━━ Material provided

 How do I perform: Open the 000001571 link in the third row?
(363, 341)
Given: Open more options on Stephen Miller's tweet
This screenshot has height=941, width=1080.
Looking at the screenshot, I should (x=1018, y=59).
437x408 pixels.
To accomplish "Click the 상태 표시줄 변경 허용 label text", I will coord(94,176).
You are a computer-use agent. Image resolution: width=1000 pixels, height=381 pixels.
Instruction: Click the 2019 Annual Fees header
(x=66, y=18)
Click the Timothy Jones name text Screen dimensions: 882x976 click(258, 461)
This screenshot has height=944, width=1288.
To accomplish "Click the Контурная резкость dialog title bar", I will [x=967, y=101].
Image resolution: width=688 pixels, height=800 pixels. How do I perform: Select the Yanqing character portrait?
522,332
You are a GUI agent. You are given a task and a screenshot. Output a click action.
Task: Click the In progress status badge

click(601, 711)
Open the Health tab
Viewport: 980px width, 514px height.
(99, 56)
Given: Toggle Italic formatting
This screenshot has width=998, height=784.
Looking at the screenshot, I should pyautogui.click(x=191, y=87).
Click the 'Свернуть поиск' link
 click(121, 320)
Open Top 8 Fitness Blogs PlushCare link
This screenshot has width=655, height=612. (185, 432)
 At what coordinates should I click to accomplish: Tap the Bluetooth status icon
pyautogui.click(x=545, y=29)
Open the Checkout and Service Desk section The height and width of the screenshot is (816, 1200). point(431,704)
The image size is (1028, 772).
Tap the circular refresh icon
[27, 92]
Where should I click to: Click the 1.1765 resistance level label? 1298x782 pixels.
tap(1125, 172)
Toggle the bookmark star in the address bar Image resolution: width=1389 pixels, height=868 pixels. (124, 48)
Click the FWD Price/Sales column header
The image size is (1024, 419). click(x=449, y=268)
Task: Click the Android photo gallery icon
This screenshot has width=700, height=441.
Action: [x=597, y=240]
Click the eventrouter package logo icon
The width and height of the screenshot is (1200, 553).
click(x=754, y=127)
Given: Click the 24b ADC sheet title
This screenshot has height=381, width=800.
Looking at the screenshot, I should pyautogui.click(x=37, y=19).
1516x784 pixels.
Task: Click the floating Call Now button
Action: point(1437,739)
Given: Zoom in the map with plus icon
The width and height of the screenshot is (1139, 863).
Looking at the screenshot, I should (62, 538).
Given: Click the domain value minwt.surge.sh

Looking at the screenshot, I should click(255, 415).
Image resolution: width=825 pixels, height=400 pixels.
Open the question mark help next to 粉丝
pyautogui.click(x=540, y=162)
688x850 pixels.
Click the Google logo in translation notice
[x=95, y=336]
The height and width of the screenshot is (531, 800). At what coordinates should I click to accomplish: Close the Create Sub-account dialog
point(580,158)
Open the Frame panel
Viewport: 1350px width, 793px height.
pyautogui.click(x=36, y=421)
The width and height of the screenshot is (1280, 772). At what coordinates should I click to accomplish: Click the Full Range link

━━━━

## Short problem
How many lines in the listing above contain the word "label"? Match case, and give only the number.

## Task response
2